Țîbuleac: For many years I postponed the English version. It is the language I speak at home with my children, with my husband, and they have not yet read the book. I accepted the translation with a slight fear. Maybe it was better for it to remain a foreign story in our house? I feel somehow threatened by the English language. I feel as if my anonymity has somehow been discovered and now everyone around me, all my friends from other countries, who knew me as someone else, will be able to know what is in my heart. I worked very well with the translator Monica Cure, to whom I thank for her care and finesse. I was also impressed by the enthusiasm of the entire editorial team, the joy with which they seem to be working on the edition. I know it is not an easy book, I know they will say it is their job, but I am extremely grateful to them.
Cure: I loved that Deep Vellum asked for input from the beginning of the process with some key questions, what I’d like or definitely not like for this book. The team also asked for examples and that was easy to provide since The Summer Mother Had Green Eyes had already been published in French, German, Norwegian, Polish, (Brazilian) Portuguese, and Spanish translations, as well as the original Romanian. I liked about half of the covers and disliked half so there was some range.
Part of the design process was an incredible surprise. I flew to LA for the AWP conference this year and it was really fun to meet some of the Deep Vellum team there. They put on a Happy Hour and out of the blue introduced me to Cecilia O’Mara, the artist they had commissioned to create original artwork for the cover. I was in happy shock. Cecilia was lovely (a Midwest transplant to LA as I had been once) and we immediately connected on Instagram. I could already tell her style was an excellent match for this book. I had no doubt that the outcome would be amazing but it was so hard to wait for it!
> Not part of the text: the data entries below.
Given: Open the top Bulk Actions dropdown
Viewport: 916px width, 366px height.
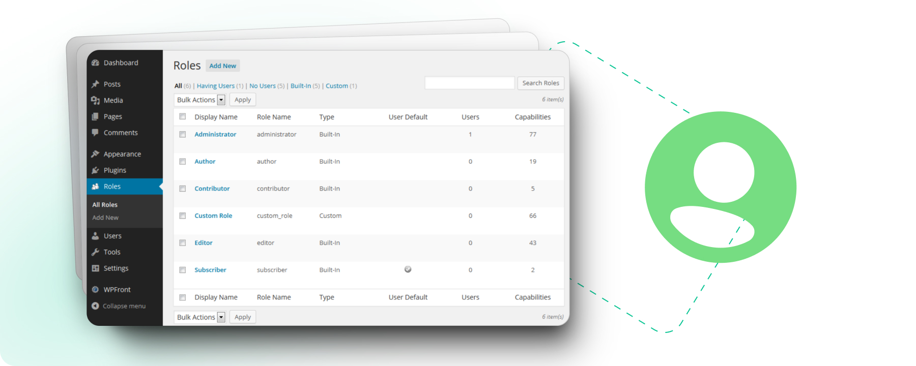Looking at the screenshot, I should click(x=199, y=100).
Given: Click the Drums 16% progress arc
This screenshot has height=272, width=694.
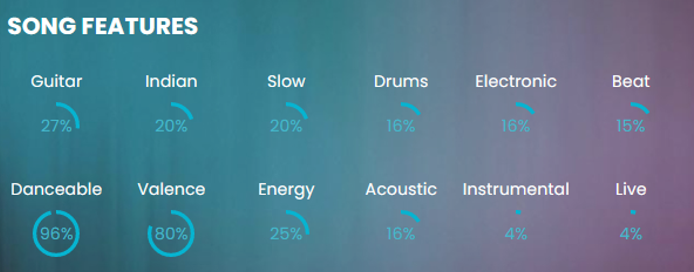Looking at the screenshot, I should (401, 126).
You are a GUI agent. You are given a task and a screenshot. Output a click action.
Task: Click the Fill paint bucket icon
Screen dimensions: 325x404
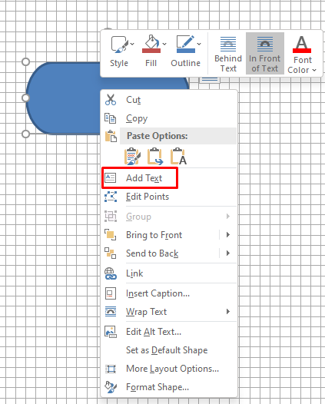pos(151,44)
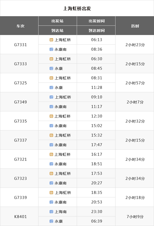Image resolution: width=154 pixels, height=226 pixels.
Task: Select train G7323
Action: (x=20, y=179)
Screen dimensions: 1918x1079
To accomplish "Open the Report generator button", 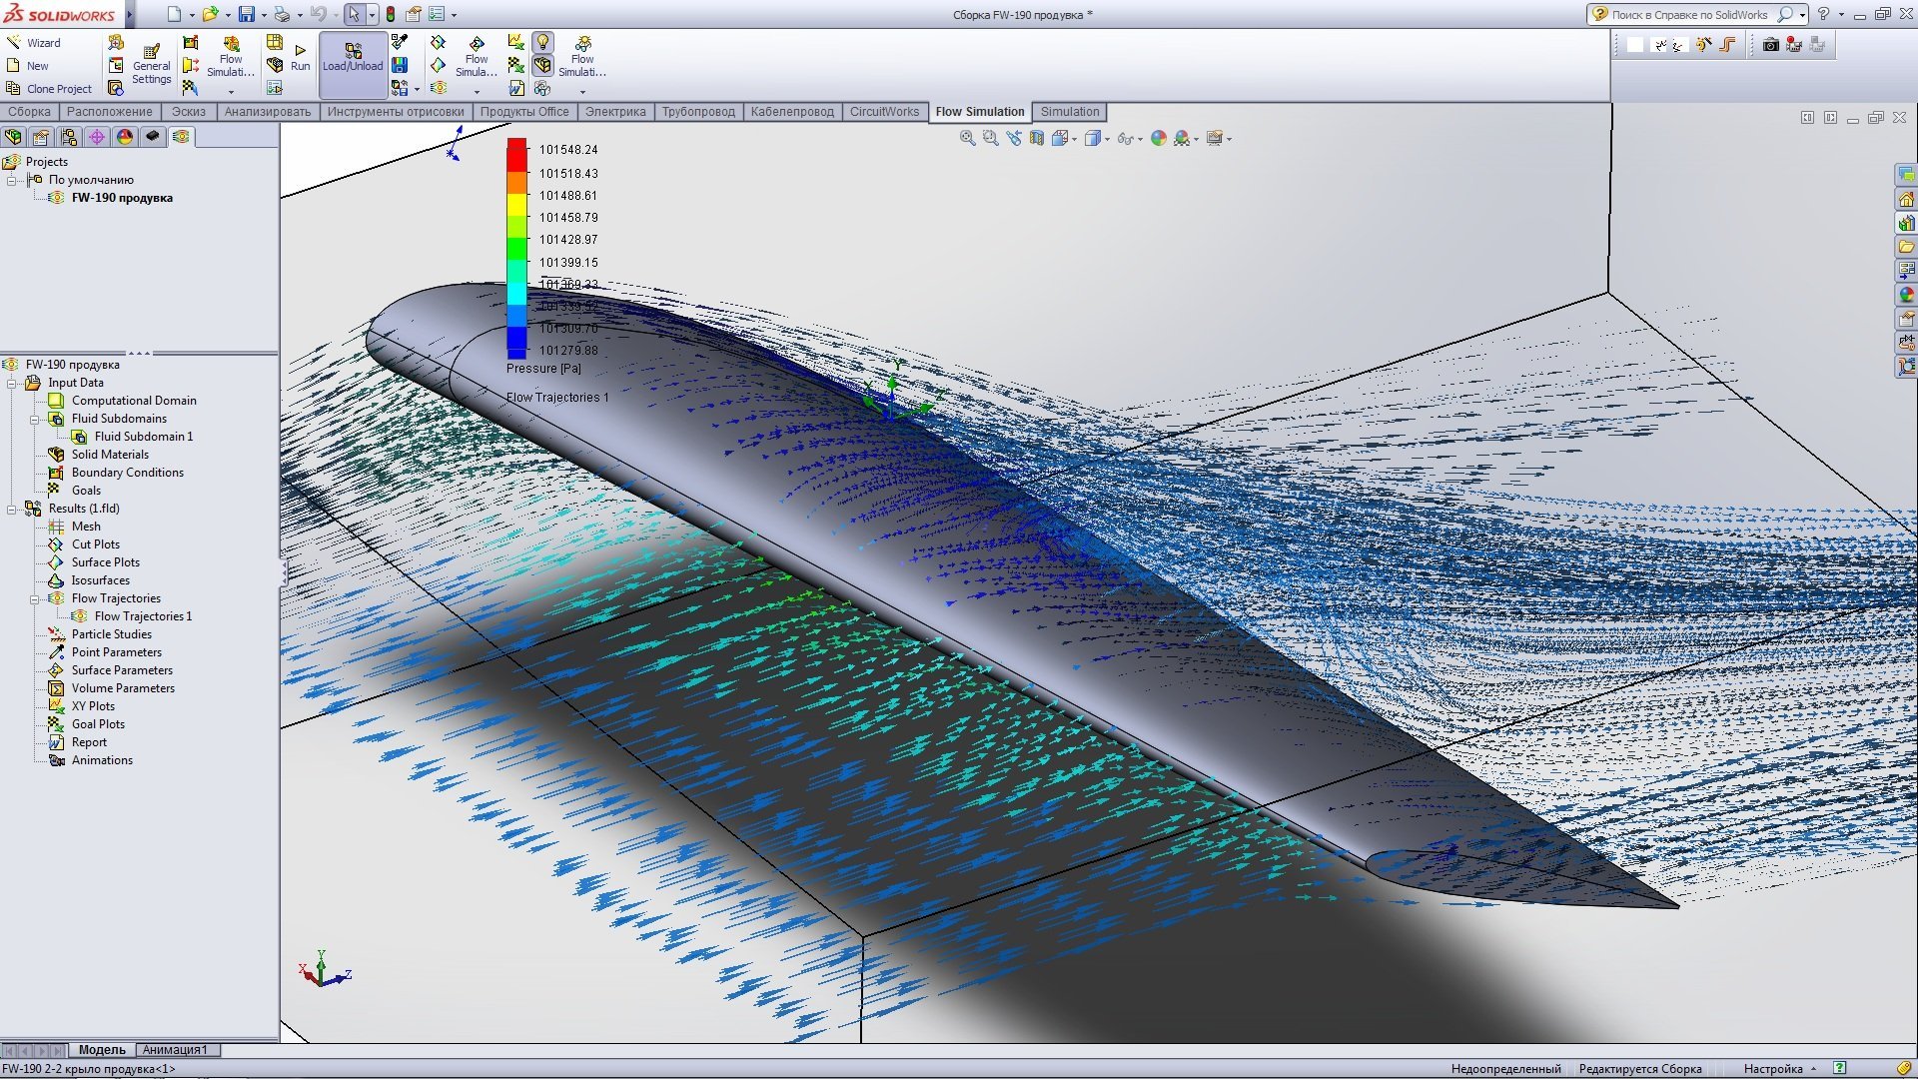I will pyautogui.click(x=90, y=741).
What was it like seeing your finalized cover for the first time?
Țîbuleac: I loved it! It’s actually the first cover that focused on Aleksy, not the mother. And he’s just like he was born in my head, so I know I will be very happy to hold it in my hands.
Cure: The wait was worth it. Cecilia’s work was her own translation of my translation of Tatiana’s novel, and it gave me so much pleasure to see how we aligned in feeling as well experience her unique vision and art. I was glad that Tatiana felt the same way about it. For me the finalized cover was instantly striking and exactly what I had hoped for.
How does the cover work to convey what the contents of the story are?
Țîbuleac: It’s perfect.
Cure: The representational aspect of the image is allusive and powerful. I immediately saw a boy lying down on the beach with the water coming up to his face, a synecdoche for summer and the time he spent with his mother by the ocean. But it could be read many ways and, for me, the very fluidity of meaning points to how the summer described in the novel affected and colored the rest of his life. The “sand” is a part of him but so is the vivid “water.”
The mood of the painting captures the overall mood of the novel, with its paradoxically heavy-light feel. That’s especially due to the strong contrasts in the color palette, the combination of browns and dark green with the luminous blues and white, but also the composition. All the open space above the figure’s head becomes weighed down with the horizontal lines of the author, title, and translator. Also, the brush strokes are minimal but they create thick lines and there’s a violence to them especially on the figure’s face and neck.
The fact that the novel’s main character and narrator becomes an artist, and his paintings are referred in the book, makes this painterly, original artwork an especially perfect choice for the cover.